*AVAILABLE RECORDS*:

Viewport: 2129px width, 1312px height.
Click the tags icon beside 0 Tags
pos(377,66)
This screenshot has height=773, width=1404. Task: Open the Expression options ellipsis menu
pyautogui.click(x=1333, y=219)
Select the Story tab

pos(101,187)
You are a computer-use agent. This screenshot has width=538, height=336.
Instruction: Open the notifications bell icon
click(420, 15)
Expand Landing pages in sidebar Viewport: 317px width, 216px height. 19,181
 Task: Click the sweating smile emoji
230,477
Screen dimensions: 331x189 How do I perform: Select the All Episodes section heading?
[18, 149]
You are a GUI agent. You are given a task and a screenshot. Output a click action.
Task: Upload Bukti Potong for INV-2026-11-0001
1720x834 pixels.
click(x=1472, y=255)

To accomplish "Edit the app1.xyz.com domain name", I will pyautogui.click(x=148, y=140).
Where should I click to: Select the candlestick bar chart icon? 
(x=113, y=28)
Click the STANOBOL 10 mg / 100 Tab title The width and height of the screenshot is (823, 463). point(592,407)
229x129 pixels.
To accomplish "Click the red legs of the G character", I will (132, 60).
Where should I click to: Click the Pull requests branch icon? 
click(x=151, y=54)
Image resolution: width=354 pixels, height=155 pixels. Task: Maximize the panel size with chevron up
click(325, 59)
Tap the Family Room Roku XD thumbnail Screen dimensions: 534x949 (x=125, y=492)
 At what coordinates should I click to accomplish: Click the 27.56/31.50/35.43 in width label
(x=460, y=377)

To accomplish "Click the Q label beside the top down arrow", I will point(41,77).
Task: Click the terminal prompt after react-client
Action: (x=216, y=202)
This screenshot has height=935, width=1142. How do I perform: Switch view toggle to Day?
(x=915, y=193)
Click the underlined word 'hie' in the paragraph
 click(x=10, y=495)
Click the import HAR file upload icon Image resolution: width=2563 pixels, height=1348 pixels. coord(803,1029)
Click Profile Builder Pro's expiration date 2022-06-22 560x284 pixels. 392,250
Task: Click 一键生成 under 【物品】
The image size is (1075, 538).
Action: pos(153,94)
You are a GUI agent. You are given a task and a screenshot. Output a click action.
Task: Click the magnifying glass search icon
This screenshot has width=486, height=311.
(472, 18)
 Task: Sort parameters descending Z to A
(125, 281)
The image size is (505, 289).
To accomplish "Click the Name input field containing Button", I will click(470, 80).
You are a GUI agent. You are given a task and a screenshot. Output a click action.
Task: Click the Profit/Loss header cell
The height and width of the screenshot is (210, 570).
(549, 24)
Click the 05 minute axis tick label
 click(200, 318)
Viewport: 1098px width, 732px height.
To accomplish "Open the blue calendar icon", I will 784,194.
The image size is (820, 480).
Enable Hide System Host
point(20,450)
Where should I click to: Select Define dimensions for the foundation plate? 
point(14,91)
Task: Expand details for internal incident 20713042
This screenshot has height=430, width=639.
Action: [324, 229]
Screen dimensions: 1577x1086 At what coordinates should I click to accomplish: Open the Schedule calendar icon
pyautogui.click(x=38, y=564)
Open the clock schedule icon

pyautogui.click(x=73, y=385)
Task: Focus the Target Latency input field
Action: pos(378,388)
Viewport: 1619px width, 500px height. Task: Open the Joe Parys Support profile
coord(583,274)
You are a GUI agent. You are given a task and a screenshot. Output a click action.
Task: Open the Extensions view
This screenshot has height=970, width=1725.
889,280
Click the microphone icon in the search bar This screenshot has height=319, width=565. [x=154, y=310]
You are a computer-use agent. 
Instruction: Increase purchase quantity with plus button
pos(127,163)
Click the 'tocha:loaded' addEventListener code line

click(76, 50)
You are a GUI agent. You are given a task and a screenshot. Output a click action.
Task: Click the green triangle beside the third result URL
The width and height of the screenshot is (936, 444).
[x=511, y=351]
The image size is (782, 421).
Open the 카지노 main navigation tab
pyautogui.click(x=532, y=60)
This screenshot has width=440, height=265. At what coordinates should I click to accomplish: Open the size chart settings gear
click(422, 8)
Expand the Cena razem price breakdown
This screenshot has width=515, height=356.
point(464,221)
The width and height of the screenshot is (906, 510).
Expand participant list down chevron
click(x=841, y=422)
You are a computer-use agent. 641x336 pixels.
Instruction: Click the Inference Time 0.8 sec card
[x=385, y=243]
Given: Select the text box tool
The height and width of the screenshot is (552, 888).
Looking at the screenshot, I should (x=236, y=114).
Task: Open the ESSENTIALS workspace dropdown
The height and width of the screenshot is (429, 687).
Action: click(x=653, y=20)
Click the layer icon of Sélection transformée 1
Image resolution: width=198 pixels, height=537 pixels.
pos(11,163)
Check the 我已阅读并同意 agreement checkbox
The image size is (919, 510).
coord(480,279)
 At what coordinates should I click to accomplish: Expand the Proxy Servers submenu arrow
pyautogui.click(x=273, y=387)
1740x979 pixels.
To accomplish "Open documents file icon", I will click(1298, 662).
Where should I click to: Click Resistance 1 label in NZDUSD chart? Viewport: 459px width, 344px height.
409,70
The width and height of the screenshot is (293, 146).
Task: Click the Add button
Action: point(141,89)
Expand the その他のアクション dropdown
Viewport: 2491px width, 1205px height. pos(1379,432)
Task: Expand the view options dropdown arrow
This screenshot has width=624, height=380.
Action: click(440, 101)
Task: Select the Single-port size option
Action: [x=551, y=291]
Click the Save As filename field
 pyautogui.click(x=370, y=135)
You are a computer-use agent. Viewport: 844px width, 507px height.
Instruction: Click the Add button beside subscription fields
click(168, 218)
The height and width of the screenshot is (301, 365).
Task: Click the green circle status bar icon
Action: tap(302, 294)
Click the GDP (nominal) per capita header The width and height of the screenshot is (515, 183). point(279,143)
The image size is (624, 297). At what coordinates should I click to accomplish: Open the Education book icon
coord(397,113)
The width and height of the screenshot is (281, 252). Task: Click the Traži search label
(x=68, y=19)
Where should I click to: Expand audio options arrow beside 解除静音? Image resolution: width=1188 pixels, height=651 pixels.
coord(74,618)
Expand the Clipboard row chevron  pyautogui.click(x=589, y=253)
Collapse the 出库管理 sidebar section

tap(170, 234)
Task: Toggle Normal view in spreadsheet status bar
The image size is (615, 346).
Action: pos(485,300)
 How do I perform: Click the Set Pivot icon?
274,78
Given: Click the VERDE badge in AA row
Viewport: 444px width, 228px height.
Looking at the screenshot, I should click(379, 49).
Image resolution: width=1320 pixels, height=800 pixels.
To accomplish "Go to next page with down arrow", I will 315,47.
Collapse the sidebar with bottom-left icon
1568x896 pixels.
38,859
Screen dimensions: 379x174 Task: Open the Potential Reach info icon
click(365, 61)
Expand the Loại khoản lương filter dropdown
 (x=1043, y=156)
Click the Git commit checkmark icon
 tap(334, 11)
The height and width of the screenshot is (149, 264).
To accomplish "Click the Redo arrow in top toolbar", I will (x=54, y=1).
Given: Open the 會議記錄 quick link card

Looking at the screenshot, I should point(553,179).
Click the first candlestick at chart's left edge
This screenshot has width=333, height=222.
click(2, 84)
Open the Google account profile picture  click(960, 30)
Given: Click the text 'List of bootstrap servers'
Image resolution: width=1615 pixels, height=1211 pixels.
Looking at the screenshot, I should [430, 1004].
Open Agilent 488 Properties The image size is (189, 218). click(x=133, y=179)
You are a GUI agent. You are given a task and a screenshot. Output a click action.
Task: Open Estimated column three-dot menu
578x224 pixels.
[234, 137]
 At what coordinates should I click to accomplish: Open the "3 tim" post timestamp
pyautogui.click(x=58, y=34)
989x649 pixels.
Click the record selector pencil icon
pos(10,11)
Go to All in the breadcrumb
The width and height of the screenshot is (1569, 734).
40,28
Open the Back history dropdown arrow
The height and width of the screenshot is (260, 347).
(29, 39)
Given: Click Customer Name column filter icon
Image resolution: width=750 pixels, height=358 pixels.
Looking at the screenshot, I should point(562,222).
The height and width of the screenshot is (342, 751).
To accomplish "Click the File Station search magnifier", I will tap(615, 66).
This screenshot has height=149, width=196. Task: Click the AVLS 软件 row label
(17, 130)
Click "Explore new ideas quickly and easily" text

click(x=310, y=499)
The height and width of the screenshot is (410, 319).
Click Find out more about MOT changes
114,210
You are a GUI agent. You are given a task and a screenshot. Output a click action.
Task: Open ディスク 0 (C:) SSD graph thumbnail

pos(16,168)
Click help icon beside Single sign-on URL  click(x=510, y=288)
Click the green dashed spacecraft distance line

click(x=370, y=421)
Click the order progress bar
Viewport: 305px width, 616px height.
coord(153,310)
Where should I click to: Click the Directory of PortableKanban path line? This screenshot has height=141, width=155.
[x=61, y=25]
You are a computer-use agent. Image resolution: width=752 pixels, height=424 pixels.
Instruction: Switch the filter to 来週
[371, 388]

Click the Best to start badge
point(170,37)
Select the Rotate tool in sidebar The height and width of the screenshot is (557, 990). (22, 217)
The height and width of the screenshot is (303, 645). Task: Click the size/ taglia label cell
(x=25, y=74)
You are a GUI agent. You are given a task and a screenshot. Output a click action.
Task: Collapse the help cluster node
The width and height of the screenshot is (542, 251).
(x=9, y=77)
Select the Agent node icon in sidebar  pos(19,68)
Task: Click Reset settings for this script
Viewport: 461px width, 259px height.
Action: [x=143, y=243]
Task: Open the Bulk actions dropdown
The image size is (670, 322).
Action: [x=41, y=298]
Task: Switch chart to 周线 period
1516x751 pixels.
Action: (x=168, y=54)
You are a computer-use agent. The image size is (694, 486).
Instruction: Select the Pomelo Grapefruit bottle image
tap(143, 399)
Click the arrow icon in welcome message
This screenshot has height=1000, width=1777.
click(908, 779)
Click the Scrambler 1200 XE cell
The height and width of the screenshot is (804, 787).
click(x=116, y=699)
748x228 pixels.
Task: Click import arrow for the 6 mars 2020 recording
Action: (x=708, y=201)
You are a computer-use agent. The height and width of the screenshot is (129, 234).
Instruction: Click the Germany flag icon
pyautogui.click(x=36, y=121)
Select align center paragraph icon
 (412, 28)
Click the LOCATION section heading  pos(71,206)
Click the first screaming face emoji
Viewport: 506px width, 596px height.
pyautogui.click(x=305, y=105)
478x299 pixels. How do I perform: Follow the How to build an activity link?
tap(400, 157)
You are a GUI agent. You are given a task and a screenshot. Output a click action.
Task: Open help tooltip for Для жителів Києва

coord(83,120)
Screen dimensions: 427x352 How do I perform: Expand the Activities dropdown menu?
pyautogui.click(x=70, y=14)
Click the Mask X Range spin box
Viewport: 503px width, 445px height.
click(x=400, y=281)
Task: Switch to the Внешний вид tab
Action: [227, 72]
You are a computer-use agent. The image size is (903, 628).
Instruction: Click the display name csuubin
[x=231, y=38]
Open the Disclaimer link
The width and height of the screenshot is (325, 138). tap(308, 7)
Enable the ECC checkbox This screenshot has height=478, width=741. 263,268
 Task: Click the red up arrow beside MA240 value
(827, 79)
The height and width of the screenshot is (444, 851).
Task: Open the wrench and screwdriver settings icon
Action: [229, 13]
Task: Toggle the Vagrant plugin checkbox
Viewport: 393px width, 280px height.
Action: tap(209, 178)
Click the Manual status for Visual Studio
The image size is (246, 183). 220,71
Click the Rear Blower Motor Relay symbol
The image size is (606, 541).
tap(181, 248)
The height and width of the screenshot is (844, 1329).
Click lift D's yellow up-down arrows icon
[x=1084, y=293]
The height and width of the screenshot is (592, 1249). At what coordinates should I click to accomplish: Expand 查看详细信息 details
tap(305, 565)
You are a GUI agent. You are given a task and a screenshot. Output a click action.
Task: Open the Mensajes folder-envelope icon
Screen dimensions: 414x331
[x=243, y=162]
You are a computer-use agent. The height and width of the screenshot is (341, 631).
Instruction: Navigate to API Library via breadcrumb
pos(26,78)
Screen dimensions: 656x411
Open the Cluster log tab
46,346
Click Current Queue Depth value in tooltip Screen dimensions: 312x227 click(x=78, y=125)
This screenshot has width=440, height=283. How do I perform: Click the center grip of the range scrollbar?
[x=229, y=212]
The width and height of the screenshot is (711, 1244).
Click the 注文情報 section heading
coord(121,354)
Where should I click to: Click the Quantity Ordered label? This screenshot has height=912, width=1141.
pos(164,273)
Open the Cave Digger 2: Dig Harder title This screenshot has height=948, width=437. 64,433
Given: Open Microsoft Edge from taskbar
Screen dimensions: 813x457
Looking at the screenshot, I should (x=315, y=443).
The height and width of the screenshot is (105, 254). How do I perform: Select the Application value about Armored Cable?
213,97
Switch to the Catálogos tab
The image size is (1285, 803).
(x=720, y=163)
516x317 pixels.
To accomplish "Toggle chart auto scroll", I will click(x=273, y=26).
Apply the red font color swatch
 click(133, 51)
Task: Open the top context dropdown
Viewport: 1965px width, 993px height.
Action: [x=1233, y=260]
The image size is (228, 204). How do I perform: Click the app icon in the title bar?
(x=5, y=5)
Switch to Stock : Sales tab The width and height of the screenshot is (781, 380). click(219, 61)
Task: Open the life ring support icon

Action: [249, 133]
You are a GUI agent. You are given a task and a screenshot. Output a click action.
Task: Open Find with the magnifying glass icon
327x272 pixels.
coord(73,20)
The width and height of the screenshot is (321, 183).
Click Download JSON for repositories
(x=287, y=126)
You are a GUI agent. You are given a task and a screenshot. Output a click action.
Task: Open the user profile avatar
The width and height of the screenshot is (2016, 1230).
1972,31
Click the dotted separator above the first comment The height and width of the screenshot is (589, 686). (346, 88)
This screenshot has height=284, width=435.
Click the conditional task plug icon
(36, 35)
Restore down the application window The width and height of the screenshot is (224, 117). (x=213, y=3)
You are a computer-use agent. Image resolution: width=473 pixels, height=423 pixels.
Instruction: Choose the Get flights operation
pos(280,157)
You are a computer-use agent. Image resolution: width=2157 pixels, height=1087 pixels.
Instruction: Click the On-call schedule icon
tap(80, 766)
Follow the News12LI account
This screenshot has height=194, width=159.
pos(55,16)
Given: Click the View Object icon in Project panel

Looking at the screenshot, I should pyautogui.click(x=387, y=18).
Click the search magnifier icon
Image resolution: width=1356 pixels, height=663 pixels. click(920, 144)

*SET PROBLEM*: Pull out each line of the records that contains the string "glass", treating uppercase and lowercase letters as different.

*EXPECTED OUTPUT*:
Task: Click the magnifying glass search icon
Task: Open Find with the magnifying glass icon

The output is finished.